Other writers, like Dorthea Benton Frank, Sullivan's Island native, 
have written a plethora of novels (New York Times Bestsellers) 
about Sullivans, Charleston and the Low-Country. 


 "She took a deep breath and  she could still smell
 plough mud, which was an acquired taste
 and dangerously addictive. In her dreams she actually
 smelled plough mud.
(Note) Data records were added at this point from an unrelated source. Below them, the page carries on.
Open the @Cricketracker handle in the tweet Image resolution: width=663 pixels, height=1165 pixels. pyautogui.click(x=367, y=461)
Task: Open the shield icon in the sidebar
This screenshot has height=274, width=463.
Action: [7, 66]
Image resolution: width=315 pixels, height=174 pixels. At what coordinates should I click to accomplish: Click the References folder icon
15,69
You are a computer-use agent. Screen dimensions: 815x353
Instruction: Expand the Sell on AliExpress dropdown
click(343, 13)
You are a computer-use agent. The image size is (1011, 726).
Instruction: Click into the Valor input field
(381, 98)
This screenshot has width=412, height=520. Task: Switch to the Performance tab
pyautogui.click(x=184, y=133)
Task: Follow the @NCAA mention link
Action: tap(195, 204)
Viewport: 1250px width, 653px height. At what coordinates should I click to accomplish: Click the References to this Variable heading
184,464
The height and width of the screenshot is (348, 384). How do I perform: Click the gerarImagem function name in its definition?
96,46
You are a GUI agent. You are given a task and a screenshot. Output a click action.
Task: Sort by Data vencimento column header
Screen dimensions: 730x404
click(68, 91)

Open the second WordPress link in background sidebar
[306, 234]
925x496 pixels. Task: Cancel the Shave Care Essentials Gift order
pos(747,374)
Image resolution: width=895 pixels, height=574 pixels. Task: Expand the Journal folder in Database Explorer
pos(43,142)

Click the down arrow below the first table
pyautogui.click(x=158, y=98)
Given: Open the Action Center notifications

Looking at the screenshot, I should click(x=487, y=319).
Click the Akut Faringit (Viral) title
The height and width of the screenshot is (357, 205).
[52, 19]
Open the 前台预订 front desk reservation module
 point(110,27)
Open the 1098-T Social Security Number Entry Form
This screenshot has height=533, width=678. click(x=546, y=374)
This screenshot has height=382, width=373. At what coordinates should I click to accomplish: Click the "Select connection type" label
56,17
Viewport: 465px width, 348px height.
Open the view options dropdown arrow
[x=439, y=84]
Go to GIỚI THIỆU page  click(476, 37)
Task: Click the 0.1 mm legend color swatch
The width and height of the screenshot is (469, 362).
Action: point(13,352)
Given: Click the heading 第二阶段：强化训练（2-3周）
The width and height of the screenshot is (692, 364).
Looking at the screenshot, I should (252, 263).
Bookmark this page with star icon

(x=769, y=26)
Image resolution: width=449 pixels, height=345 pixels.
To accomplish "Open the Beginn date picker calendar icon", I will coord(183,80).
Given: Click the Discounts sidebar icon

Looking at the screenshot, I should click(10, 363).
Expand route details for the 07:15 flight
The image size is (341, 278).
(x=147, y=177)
It's what the Low-country  is made of."

My first Plough mud experience



Sipping on Champagne under the star blanketed sky,
 the lighthouse's unique flashing
 characteristic
 (0.2 second flash, a 4.8 flash, a 4.8 second eclipe,
 another 0.2 second flash and a 24.8 second eclipse) 
soothes and excited me.

 It is here that I can clearly see the North Star... 


Apparently
 it is an inherent flaw of us mortals
 to be drawn to what abandons us,
 and to what seems most likely to abandon is. 
I challenge that..



18 1/2 can be seen for 26 miles.
It can withstand the strongest of winds, time and storm.
I say we're defined by what embraces us... 
what guides us home, whatever that may be.
Whether it lifts us safely into new, unchartered waters like the locks,
 or it's
our candle on the water (childhood reference to Pete's Dragon - mom).. 
hard working, diligent, unwavering... constant.


Sailors have often referred to lighthouses
 as their seaside stars, especially from those that shifted
 from celestial to terrestrial navigation.  
I learned this from a "local" at the fish market I buy the pups' food from.
He loves giving my "Yankee butt" some "Old Salt" knowledge.
He's rather funny, too,  and somewhat like a fortune cookie -- 
but in a stinky fish mart on Shem Creek.
The other day I walked in and he said
- "It is the calm and silent water that drowns a man..."
"Well, he shoulda worn a life-vest, then.."
 I joked back.
He shook his head and mumbled under his breath, 
"No matter how treacherous the sea may be,
 a woman will always be more so,"
and  then gave me an old-man sailor's wink.


That same fortune-cookie Captain comes to mind sometimes
 when I am at the beach alone and staring up at the palmetto crescent moon. 


 As the sweet champagne hits my lips,
 the tide reaches my toes, 
and the lighthouse makes it's way back around,
I feel a calming in my soul.
I know, at that moment
 what Dom Pierre Perignon, the Benedictine Monk 
who invented champagne (Cheers to you, Brother Bubbly) meant when he said---

"I am tasting the stars"



"So we beat on,

 boats against the current,

 borne back ceaselessly into the past."